Complete list of definitions for the fields included in exports.
Labelbox exports give you more flexibility and control to retrieve the most valuable information from your projects. You can now select and export a subselection of the data rows of most interest based on your predefined or new parameters in the Data Rows tab. You can also export more detailed information from these data rows, and include or exclude relevant attributes in your export. We also simplified and standardized the annotation formats.
For more details on how to create exports, along with complete samples, please view the following pages:
Below is a glossary of the fields that can appear in an export.
Export fields
Labelbox exports aligns with the data-row-centric paradigm, thus every line, regardless of the export time, will include information on each included data row.

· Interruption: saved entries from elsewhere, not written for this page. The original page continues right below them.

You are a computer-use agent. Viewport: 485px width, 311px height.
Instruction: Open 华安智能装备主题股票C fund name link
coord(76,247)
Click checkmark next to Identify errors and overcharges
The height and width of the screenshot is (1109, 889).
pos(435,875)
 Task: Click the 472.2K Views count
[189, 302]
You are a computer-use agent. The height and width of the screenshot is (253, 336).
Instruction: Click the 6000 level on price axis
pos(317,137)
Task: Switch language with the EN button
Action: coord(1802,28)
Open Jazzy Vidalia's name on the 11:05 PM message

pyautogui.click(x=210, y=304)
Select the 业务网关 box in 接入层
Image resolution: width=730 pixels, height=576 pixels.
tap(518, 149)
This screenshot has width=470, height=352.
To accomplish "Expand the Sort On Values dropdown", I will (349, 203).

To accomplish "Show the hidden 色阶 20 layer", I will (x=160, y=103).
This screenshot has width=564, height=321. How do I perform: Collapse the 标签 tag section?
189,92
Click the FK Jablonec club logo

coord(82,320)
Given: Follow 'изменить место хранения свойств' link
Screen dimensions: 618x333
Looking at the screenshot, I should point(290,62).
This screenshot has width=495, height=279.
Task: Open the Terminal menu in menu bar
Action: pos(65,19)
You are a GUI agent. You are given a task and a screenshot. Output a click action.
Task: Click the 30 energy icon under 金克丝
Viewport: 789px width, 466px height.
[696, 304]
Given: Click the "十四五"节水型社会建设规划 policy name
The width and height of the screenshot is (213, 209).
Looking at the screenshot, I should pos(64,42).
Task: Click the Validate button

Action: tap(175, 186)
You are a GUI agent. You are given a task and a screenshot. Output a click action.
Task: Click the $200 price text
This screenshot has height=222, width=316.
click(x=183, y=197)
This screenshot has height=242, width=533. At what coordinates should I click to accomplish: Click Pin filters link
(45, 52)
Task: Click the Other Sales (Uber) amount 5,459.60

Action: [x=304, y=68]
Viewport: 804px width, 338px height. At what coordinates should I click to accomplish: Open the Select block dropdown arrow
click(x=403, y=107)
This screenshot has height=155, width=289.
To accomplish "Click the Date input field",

Field | Included | Description |
---|---|---|
data_row | Always | A dictionary containing the fields explained the data_row table below. |
media_attributes | Optional | See Media attributes |
attachments | Optional | See Attachments |
metadata_fields | Optional | See Metadata |
embeddings | Optional | A list of dictionaries containing precomputed and custom embeddings |
data_row
data_row
Field | Included | Description |
---|---|---|
id | Always | The ID of the data row. |
global_key | If utilized | The global key of the data row. |
external_id | If utilized | The external ID of the data row. |
row_data | Always | The URL to your cloud-hosted file |
details | Optional | A dictionary containing the fields explained in the details table below. When exporting through the SDK, these fields are included by setting the data_row_details parameter to True . |
details
details
Field | Included | Description |
---|---|---|
dataset_id | Always | The ID of the dataset to which the data row belongs. |
created_at | Always | A timestamp that indicates when the data row was created. |
updated_at | Always | A timestamp indicating when the data row was most recently updated. |
last_activity_at | Always* | A timestamp indicating the last time any activity was performed on the data row. |
created_by | Always | The email address of the user that created the data row. |
* The last_activity_at
field is not included in exports from a model run.
projects
projects
The projects
field contains a dictionary in which the keys are project IDs and the values consist of the fields explained below.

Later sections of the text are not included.